Extracted records

— Start —

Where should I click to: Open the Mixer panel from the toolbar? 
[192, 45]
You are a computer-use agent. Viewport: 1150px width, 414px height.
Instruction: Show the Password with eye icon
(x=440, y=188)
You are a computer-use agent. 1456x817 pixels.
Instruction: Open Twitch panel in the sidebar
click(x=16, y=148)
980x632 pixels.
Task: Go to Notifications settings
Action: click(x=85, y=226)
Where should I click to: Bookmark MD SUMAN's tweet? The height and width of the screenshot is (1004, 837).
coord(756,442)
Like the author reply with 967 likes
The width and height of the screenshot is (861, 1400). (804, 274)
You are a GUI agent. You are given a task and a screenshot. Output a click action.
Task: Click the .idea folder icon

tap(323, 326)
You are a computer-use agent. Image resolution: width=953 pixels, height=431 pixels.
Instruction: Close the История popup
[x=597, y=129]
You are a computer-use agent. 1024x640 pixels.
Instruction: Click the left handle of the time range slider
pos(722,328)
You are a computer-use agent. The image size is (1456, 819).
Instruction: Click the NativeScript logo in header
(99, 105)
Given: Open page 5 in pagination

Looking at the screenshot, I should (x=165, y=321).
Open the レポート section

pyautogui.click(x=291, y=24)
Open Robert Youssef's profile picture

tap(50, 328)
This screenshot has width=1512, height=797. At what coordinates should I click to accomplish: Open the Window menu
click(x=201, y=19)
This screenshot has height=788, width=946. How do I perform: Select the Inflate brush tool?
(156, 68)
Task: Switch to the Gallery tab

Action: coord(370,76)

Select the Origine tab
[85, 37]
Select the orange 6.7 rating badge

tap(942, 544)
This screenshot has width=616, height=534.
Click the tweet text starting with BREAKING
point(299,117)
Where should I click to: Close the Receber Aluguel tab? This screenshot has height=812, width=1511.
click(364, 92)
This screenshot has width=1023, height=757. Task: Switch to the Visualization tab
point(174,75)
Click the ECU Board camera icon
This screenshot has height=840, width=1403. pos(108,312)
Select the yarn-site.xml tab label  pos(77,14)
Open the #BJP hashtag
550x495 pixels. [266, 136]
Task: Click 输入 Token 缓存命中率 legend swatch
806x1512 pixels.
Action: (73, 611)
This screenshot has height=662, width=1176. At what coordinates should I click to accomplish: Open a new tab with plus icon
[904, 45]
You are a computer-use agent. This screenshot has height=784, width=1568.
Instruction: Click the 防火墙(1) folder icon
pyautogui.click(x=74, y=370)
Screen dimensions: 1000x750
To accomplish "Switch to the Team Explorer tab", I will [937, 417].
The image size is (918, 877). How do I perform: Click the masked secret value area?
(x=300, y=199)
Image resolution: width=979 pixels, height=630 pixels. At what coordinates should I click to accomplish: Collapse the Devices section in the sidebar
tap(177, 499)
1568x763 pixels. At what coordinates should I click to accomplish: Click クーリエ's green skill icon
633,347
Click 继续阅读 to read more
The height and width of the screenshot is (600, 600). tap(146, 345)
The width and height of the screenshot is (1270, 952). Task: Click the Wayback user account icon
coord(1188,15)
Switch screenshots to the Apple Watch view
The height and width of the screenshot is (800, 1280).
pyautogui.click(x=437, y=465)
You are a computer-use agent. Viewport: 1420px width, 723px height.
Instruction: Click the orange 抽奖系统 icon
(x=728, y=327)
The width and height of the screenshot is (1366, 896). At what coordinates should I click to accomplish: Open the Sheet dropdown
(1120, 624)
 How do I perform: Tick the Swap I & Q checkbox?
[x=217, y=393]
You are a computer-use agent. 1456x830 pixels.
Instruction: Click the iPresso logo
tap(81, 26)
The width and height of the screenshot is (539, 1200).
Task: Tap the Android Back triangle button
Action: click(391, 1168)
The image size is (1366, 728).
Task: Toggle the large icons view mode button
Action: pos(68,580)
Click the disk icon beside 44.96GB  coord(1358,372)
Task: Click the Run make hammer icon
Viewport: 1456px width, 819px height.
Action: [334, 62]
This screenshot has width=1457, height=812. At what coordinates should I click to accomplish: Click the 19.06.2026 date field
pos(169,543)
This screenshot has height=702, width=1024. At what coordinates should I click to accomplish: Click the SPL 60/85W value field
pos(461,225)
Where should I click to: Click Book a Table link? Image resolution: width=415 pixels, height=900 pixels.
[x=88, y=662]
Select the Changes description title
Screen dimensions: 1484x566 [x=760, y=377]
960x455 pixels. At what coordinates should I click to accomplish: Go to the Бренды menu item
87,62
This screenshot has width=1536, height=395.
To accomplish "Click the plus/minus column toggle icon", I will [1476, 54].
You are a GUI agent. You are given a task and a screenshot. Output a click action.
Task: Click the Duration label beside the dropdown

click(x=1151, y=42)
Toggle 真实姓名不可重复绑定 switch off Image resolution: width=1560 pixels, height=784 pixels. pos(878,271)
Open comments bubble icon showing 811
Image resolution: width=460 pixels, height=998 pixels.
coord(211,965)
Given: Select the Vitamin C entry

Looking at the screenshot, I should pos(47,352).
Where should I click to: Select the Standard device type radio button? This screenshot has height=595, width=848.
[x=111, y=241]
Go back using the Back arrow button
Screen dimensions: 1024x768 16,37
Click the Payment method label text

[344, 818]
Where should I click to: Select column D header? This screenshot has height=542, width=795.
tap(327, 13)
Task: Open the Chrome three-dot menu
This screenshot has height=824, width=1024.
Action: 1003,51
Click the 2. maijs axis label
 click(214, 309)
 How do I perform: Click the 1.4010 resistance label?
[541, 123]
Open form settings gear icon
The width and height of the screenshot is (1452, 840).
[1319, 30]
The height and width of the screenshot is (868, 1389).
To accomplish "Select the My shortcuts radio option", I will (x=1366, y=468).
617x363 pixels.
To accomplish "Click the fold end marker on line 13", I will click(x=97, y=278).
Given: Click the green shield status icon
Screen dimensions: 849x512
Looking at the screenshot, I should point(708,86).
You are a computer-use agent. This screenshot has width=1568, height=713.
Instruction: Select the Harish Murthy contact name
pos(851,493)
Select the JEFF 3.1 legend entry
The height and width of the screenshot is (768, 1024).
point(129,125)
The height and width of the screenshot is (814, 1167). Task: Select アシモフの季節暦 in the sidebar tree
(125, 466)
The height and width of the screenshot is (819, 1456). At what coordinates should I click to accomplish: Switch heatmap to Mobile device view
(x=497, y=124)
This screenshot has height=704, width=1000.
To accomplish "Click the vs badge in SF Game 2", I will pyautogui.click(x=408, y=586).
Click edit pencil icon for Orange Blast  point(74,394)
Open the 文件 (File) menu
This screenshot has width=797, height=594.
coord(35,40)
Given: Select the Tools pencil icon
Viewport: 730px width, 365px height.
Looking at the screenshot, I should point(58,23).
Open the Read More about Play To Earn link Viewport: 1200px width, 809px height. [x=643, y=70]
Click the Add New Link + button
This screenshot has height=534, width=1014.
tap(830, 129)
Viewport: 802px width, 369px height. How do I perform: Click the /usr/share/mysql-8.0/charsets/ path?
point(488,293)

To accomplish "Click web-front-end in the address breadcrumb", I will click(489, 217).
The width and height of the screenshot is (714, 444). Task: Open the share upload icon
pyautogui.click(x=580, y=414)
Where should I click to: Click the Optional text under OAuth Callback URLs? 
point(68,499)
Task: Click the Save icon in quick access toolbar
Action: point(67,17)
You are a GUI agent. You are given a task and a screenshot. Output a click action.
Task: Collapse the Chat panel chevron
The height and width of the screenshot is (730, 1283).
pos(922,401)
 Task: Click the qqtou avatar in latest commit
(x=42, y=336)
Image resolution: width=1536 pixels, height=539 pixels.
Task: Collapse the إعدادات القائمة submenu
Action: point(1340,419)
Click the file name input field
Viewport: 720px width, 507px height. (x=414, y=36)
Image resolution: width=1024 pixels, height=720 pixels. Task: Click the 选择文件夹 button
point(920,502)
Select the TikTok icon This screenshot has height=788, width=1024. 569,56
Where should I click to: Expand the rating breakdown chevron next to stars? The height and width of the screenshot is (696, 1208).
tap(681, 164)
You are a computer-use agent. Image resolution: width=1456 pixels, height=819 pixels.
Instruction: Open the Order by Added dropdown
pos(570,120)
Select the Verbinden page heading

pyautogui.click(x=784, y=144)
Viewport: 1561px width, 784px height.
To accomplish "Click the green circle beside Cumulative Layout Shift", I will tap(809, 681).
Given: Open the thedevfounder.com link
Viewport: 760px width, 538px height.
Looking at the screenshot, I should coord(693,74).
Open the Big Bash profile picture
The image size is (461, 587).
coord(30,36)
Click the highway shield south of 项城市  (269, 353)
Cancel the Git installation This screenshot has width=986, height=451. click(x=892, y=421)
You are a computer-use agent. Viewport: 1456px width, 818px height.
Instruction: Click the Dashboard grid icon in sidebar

— End —

### Aim of the exercise
Arrange the stretch of the listing from the line containing "This screenshot has height=704, width=1000." through the line containing "pos(922,401)" as a numbered list, skipping blank lines.

### Final result
1. This screenshot has height=704, width=1000.
2. To accomplish "Click the vs badge in SF Game 2", I will pyautogui.click(x=408, y=586).
3. Click edit pencil icon for Orange Blast  point(74,394)
4. Open the 文件 (File) menu
5. This screenshot has width=797, height=594.
6. coord(35,40)
7. Given: Select the Tools pencil icon
8. Viewport: 730px width, 365px height.
9. Looking at the screenshot, I should point(58,23).
10. Open the Read More about Play To Earn link Viewport: 1200px width, 809px height. [x=643, y=70]
11. Click the Add New Link + button
12. This screenshot has height=534, width=1014.
13. tap(830, 129)
14. Viewport: 802px width, 369px height. How do I perform: Click the /usr/share/mysql-8.0/charsets/ path?
15. point(488,293)
16. To accomplish "Click web-front-end in the address breadcrumb", I will click(489, 217).
17. The width and height of the screenshot is (714, 444). Task: Open the share upload icon
18. pyautogui.click(x=580, y=414)
19. Where should I click to: Click the Optional text under OAuth Callback URLs? 
20. point(68,499)
21. Task: Click the Save icon in quick access toolbar
22. Action: point(67,17)
23. You are a GUI agent. You are given a task and a screenshot. Output a click action.
24. Task: Collapse the Chat panel chevron
25. The height and width of the screenshot is (730, 1283).
26. pos(922,401)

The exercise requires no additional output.